En contexto del tiempo, la obra es una clara declaración del deseo de encontrar, dentro de conceptos abstractos, una verdadera ambición, apertura y evolución en lo que pretende la música experimental. Los sacrificios hechos para lograr esto han sido el de nominar algo como un género o darle un ícono identificable al trabajo, que para cualquiera trae un riesgo.

“The band didn’t stop with that record, overtime it’s an image of what all of those people involved with Sunn O))), where they were and what their ideas were during that period. […] Monoliths & Dimensions was a foundation for us to bring the band to a different place that was really much more positive for us, personally, and enjoyable, and open but also expressive and that brought a lot more audience. […] I think we were really fortunate and lucky with Monoliths & Dimensions that the Sunn O))) audience that existed seemed to respond very positively. […] People took it seriously as a piece of art, they took the experiment seriously and it attracted another audience too, it gave us a lot of opportunities.”

Es difícil, incluso diez años después, darle un lugar específico al álbum como catalizador de influencias, pero es seguro que, viéndolo como una declaración artística, deja una docencia que resulta carismáticamente simple. Cosas tan obvias que dejan de ser percibibles.

“As we’re working on the seed ideas, this might sound cliche and simple but it’s true, Greg [Anderson] and I have always have been very careful that when we start working on material we don’t have a plan, when we work on recordings. That we do everything we can not to have too solid and too strongly defined expectations of the work, that we keep open and keep a point of view that can be surprising and that we don’t know what we’re doing, to a certain extent.”

“Even after almost ten years, for a Sunn O))) record, how much more iconic can it be?”.
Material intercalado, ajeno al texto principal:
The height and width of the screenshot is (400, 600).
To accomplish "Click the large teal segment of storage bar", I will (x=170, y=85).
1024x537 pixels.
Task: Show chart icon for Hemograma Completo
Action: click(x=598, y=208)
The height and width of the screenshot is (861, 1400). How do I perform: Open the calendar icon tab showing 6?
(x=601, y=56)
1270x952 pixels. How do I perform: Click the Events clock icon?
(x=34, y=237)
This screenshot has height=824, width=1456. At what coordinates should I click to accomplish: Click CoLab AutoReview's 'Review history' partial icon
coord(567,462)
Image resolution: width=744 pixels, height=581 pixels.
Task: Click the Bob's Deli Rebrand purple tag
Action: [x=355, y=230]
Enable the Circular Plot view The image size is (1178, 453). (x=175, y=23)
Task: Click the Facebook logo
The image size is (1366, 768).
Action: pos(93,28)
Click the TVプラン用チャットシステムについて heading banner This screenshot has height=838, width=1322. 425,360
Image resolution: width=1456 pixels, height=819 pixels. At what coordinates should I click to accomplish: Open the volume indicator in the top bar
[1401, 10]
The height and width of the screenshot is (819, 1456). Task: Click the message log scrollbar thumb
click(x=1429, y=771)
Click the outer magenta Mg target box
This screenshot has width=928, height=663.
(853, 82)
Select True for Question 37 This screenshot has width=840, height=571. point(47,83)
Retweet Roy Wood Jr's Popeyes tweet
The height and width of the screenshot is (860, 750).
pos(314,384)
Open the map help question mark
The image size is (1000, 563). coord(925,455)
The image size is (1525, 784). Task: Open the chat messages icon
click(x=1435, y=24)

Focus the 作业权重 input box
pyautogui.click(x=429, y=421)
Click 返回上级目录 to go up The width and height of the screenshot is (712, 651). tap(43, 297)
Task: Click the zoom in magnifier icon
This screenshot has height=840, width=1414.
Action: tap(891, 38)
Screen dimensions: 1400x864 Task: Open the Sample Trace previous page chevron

Ya sea un filosofía DIY, motivaciones punk o simple voluntad, todo lo grande, ambicioso y colaborativo de uno de los álbumes más agudamente exploratorios y efectivos de la música experimental contemporánea vino de un simple propulsor inicial de darle entrada a algo inesperado, de darle espacio a esa cosa enorme que se estaba creando. El trabajo de Serra nos ayuda a comprender la relevancia de este proyecto y sus logros fundamentales. El ejercicio de perder la identidad bajo la compresión de un monolito es propio de la subjetividad de su detalle e independencia. A nosotros nos queda encontrar estas piezas y después comenzar un proceso en reversa.

“It’s a very nice metaphor about Sunn O))): at first it can be considered a dense, loud, dark music but actually, this painting of Serra and his style of painting, when you see the physical painting specially, you realize it’s a organism almost. There’s so much detail and it’s really alive. It’s radiating all these ideas out of simply a kind of blank, seemingly, this blank, black dot […] Even after almost ten years, for a Sunn O))) record, how much more iconic can it be?”.

Agradecimientos especiales a Stephen O’Malley.